The court's advocate general said that Article 50 "allows the unilateral revocation of the notification of the intention to withdraw from the EU."
The advice bolstered anti-Brexit campaigners, who hope the decision to leave can be reversed.
"That puts the decision about our future back into the hands of our own elected representatives – where it belongs," said Jo Maugham, a British lawyer who helped bring the case.
May's spokesman, James Slack, said the opinion didn't change "the clear position of the government that Article 50 is not going to be revoked."
But the court's opinion is another headache for the Conservative prime minister as she battles to win Parliament's backing for her EU divorce deal.
May was due to open five days of debate in the House of Commons on Tuesday, arguing that members of Parliament must back the agreement to deliver on the voters' decision to leave the EU and "create a new role for our country in the world."
Her chances of winning majority backing for the deal when Parliament votes on Dec. 11 look slim.

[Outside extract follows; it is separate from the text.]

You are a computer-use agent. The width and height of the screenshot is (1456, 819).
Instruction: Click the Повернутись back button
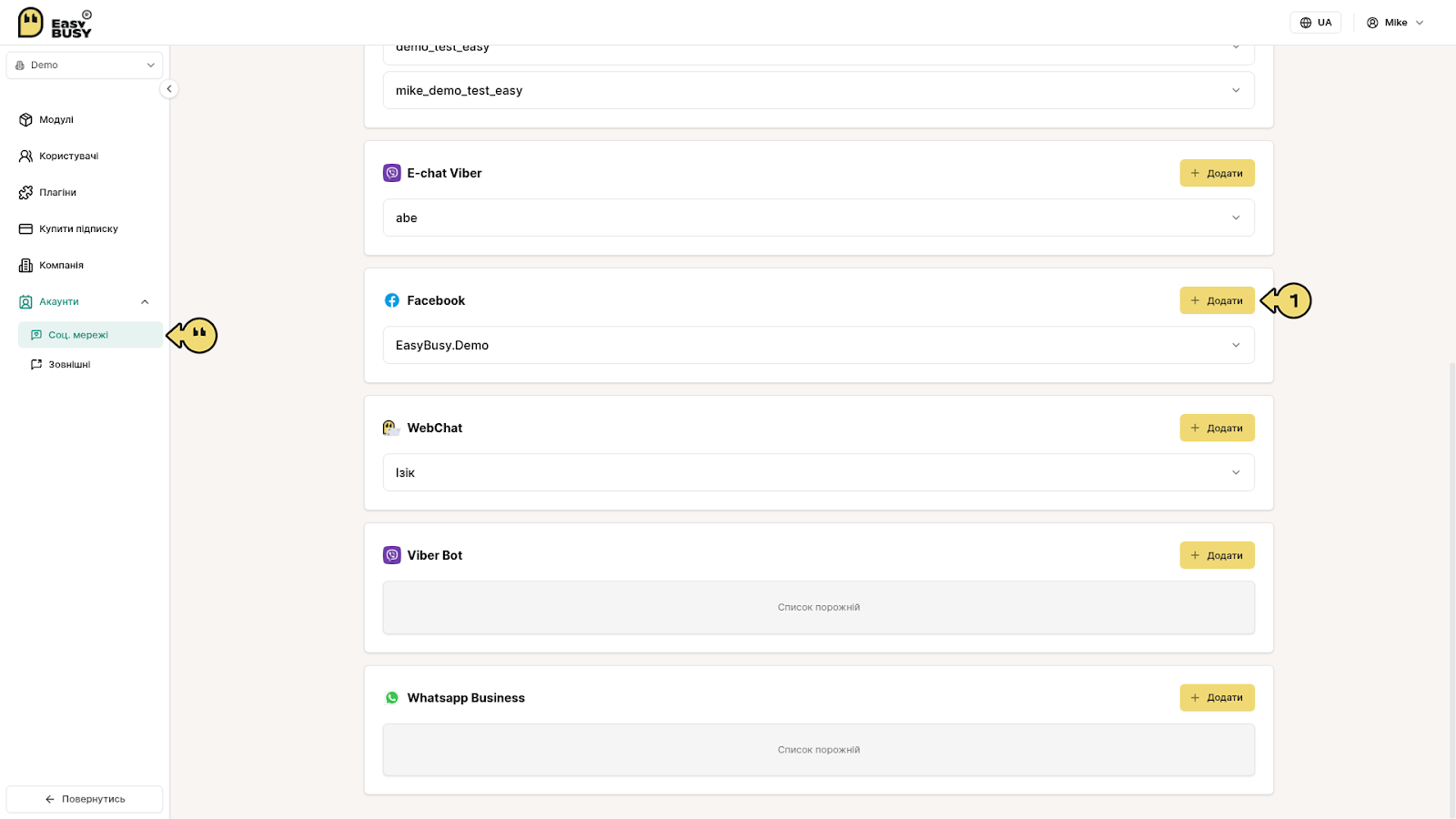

Politicians on both sides of Britain's EU membership debate oppose the agreement that May struck with the bloc – pro-Brexit ones because it keeps Britain bound closely to the EU, and pro-EU politicians because it erects barriers between the UK and its biggest trading partner.
"The numbers in the Houses of Parliament look pretty formidable for Theresa May," said Alan Wager, a research associate at the UK at the Changing Europe think tank.
"Over 100 Conservative MPs have said they are not going to back the deal, the Labour Party have said they are not going to back the deal. So it looks like the deal won't pass next week."
Leaving the EU without a deal would end more than 40 years of free trade and disrupt the flow of goods and services between Britain and the EU.
The Bank of England warned last week that a no-deal Brexit could plunge Britain into a severe recession, with the economy shrinking by 8 per cent in the months after March 29.
Bank of England Governor Mark Carney said on Tuesday that British consumers could see their weekly supermarket bills up by 10 per cent in a worst-case Brexit scenario that involves a 25 per cent fall in the value of the pound.
Before the debate, May's government faced another showdown with lawmakers over the legal advice about the Brexit deal. Lawmakers were set to vote on a motion finding the government in contempt of Parliament for failing to publish the full guidance from Attorney General Geoffrey Cox, despite a vote by Parliament calling them to do so.
Labour Party Brexit spokesman Keir Starmer accused the government of "willfully refusing to comply with a binding order of this House."
Cox could be suspended from Parliament if he is found in contempt.